### Aim
Count the lines of the records below that contain the string "screenshot", with case counting, and reply with the number alone.

### Task data

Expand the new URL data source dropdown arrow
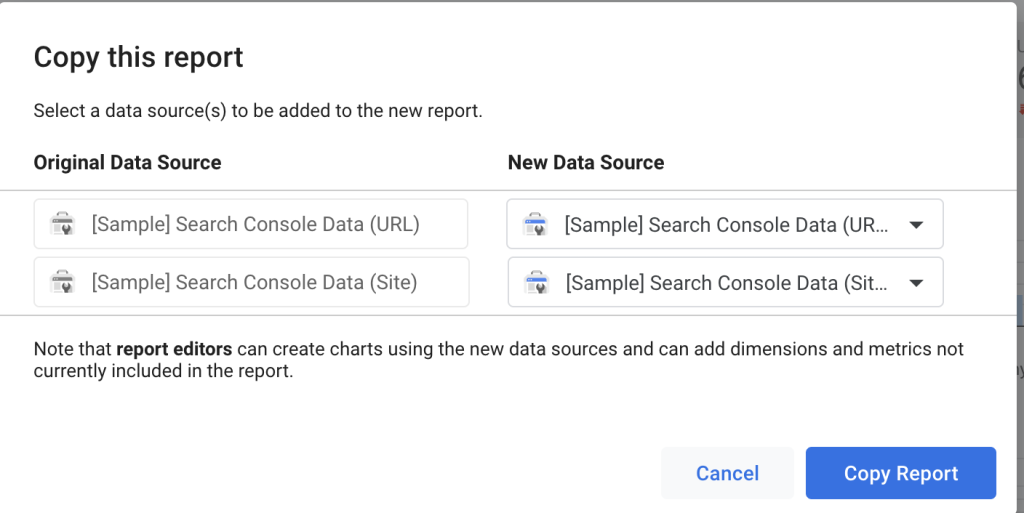 tap(915, 225)

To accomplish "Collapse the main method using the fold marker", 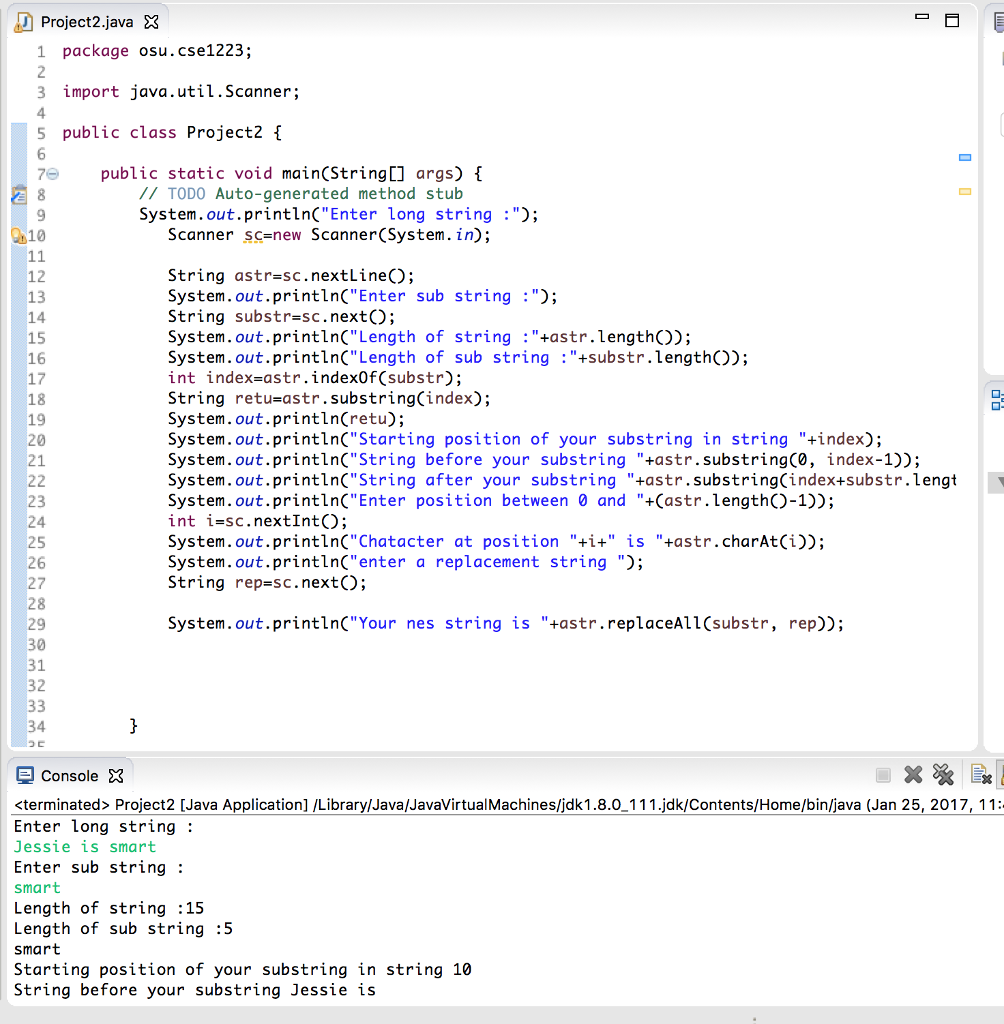I will coord(52,173).
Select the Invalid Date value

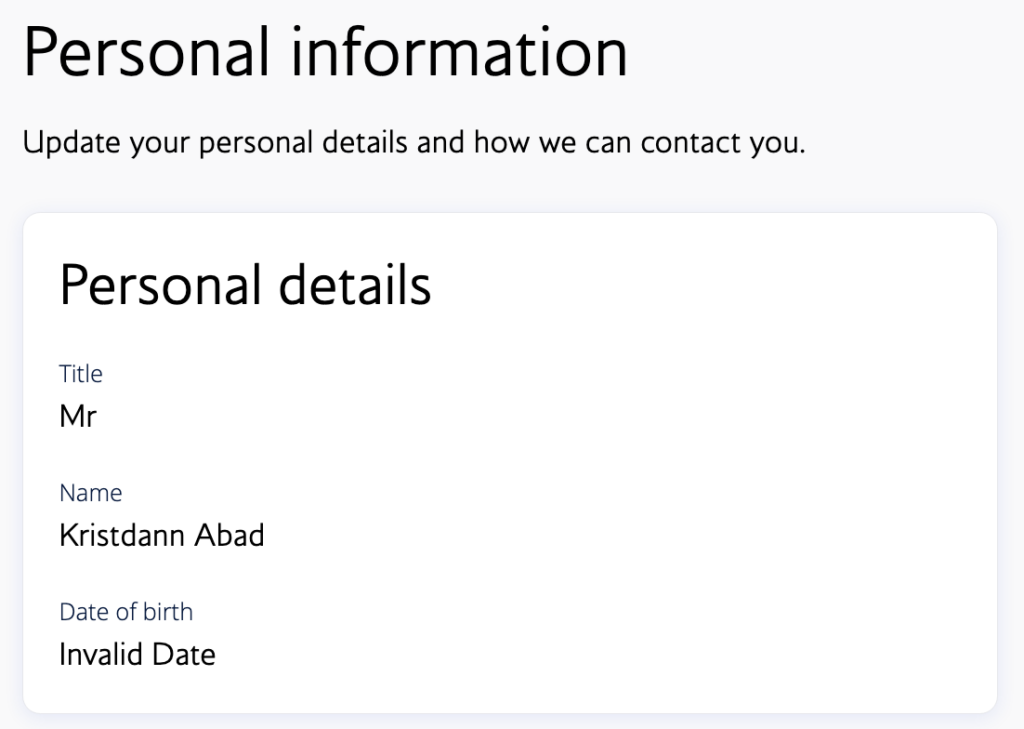(x=137, y=655)
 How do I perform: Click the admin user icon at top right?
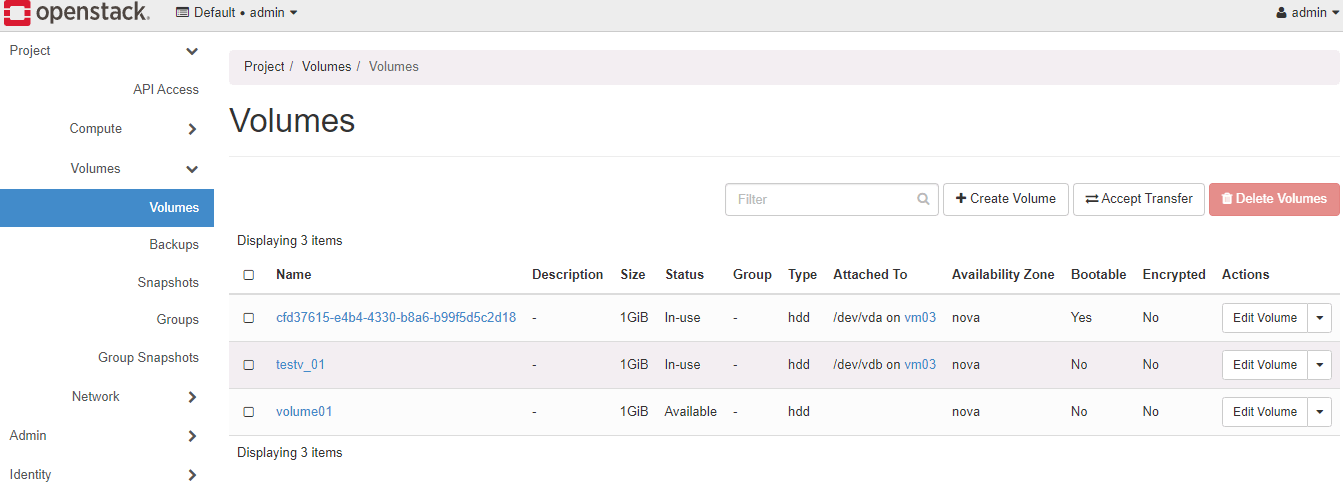(x=1282, y=13)
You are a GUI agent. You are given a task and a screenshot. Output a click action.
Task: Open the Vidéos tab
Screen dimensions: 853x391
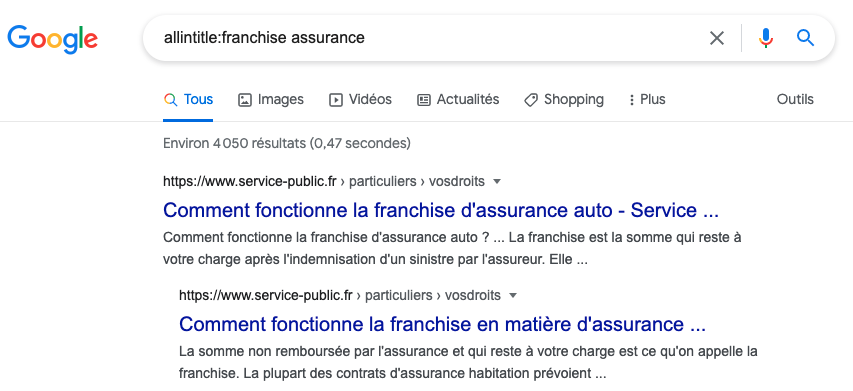(x=360, y=100)
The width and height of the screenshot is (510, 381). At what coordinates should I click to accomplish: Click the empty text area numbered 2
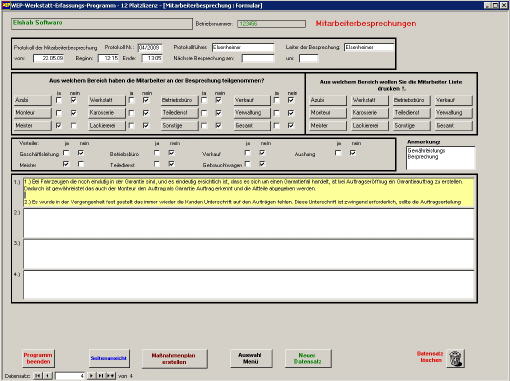249,224
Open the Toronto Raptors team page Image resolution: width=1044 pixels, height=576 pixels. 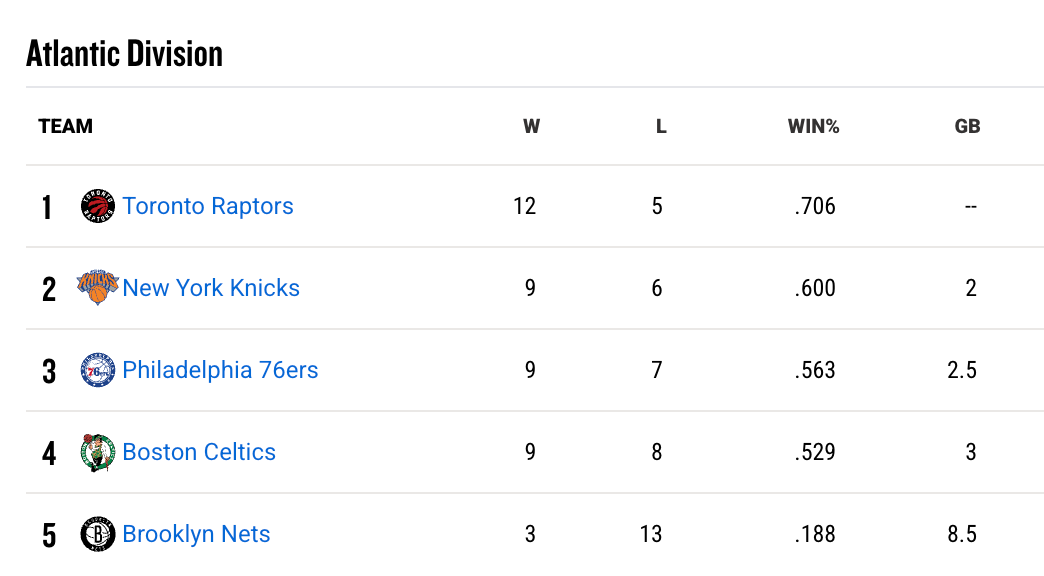tap(208, 206)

### Correct result
2